Motivation
It would be hugely beneficial to have to employ the least number of work-arounds possible when trying to simply and quickly get a CVAT-labeled dataset directly into FiftyOne, configuring this as an easy way to:
- Facilitate a "first import" of a CVAT dataset into FiftyOne without intermediate steps (e.g., without doing CVAT -> export to disk -> import into Fiftyone)
- Having the possibility to periodically keep the FiftyOne dataset "mapped" with the latest additions/modifications to the labels done in CVAT (this is different from sporadically sending quick annotations job from FiftyOne to CVAT, which creates new tasks and has different use cases).
Describe the problem
fiftyone.utils.cvat.import_annotations() silently fails to import any annotations when CVAT stores filenames with subdirectory structure (e.g. coco8-seg/images/train/000000000009.jpg rather than just
000000000009.jpg). This is common when data is uploaded to CVAT as a directory tree or zip archive.
The root cause is that the data_map dictionary — which maps CVAT filenames to local filepaths — is built using os.path.basename(), stripping all directory components. But CVAT's task metadata API returns
the full relative path as the frame name. The lookup data_map.get(filename, None) then fails for every frame, and all annotations are silently ignored.
There are three related bugs in the data_map construction, plus one downstream consequence:
Bug 1 — data_path=None: basenames of existing samples don't match CVAT filenames
|
data_map = {os.path.basename(f): f for f in existing_filepaths} |
os.path.basename(f) produces "000000000009.jpg", but CVAT returns "coco8-seg/images/train/000000000009.jpg". No match.

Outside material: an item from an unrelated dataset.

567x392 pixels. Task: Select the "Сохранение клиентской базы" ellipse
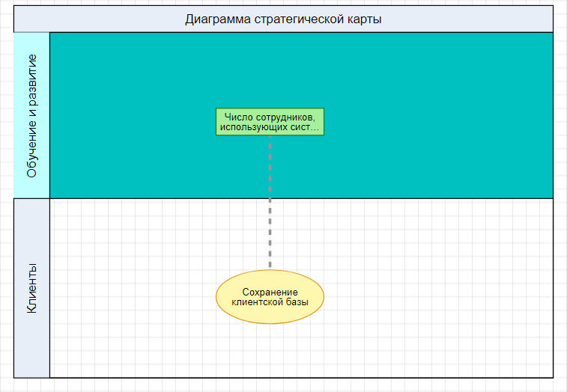point(270,297)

Bug 2 — data_path is a directory: same basename issue
|
if os.path.isdir(data_path): |
|
data_map = { |
|
os.path.basename(f): f |
|
for f in etau.list_files( |
|
data_path, abs_paths=True, recursive=True |
|
) |
|
} |
Same problem — files are listed recursively but keyed by basename only.
Bug 3 — download_media=True with relative data_path: path mismatch after round-trip
|
if filepath is None and data_dir: |
|
filepath = os.path.join(data_dir, filename) |
When download_media=True, the code bypasses data_map and constructs the filepath directly via os.path.join(data_dir, filename). Media downloads correctly and samples are created. However, if data_path
is a relative path (e.g. "my_downloads/"), the samples are stored with the relative filepath. FiftyOne then converts it to an absolute path internally when persisting to the database.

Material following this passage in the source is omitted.